While there are steps that the agricultural industry can take to protect crops from the effects of climbing temperatures, Dr Morel says that a warming planet will have a noticeable impact on the supply of food in the coming years.
She will be discussing the future of food with a panel of guest speakers for a free, online event, “Festival of the Future COP26 Series: Food,” which takes place from 2 – 3.30pm on Thursday 14 October.
“There are huge challenges to food production because almost every aspect of the sector is vulnerable to a changing climate,” said Dr Morel.

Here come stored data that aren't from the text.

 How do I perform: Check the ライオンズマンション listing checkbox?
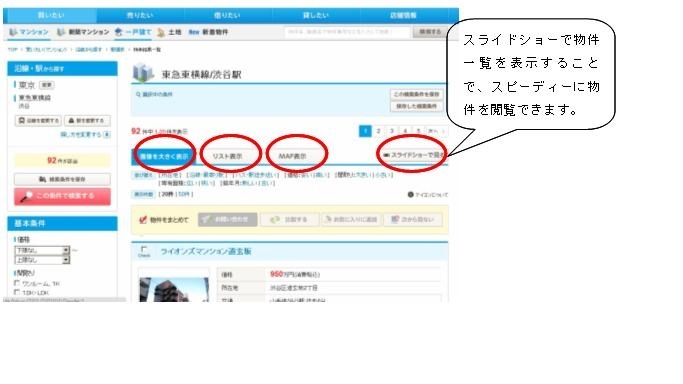pyautogui.click(x=144, y=249)
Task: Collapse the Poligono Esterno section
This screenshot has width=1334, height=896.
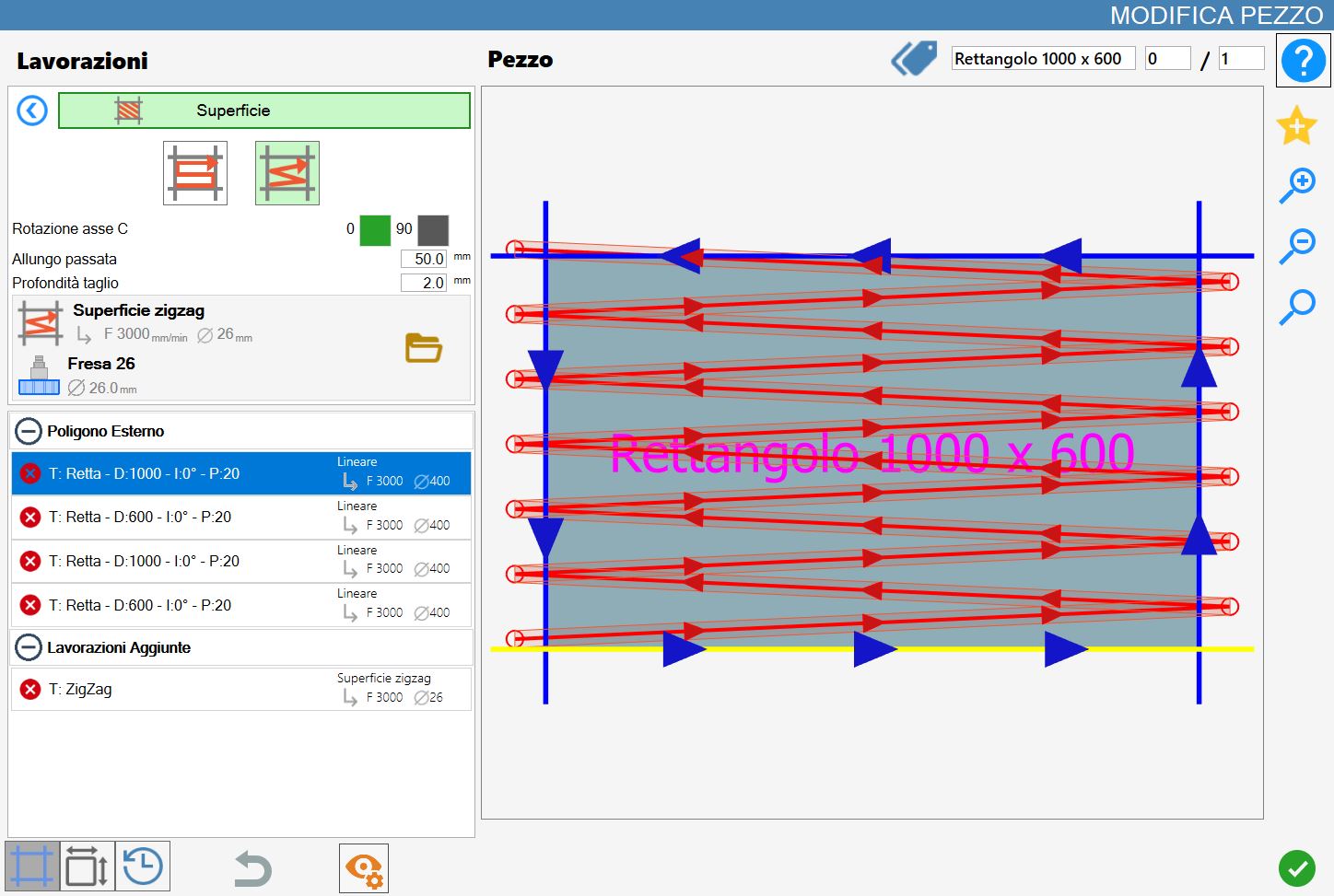Action: point(29,431)

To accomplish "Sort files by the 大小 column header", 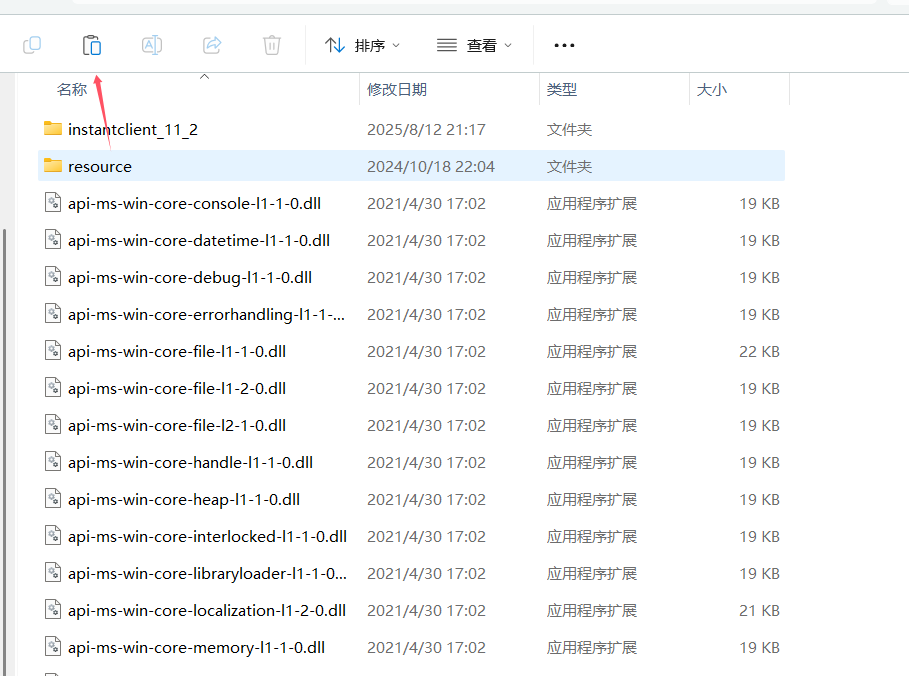I will pyautogui.click(x=712, y=89).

“Extreme weather such as heavy rainfall can delay or prevent harvesting of crops, while extreme heat could result in temperatures too high for farm staff to work safely in the field. Food distribution is also susceptible to disruption from extreme weather, while interruptions to power supplies can spoil food that must remain frozen or refrigerated.
“Large-scale failure of certain crops can occur due to climatic reasons where production is concentrated in certain geographic areas, driving up prices in other regions.
“Food production remains a huge source of vulnerability to a changing climate and this is a problem that we really have not addressed in a systematic manner.”
Humans have been producing food from agriculture for over 10,000 years, throughout which our planet has experienced a relatively unique period of climatic stability. However, current concentrations of carbon dioxide in the atmosphere and observed warming are pushing our climatic conditions beyond this stability.
Joining Dr Morel to discuss the challenges posed by this problem include Professor Derek Stewart, from the James Hutton Institute, who will present on his innovative work in trying to ensure Scotland’s food security through new production methods. Professor Jennie Macdiarmid from the University of Aberdeen, will present on the international impacts of our current food system, while Dundee’s Dr. Beverley Searle will discuss the societal shifts likely to take place as our relationship with food production evolves.
“But while the climate crisis has the potential to severely alter our relationship to food, we want our audience to be empowered and recognise that everyone has a constructive role to play in addressing this challenge.”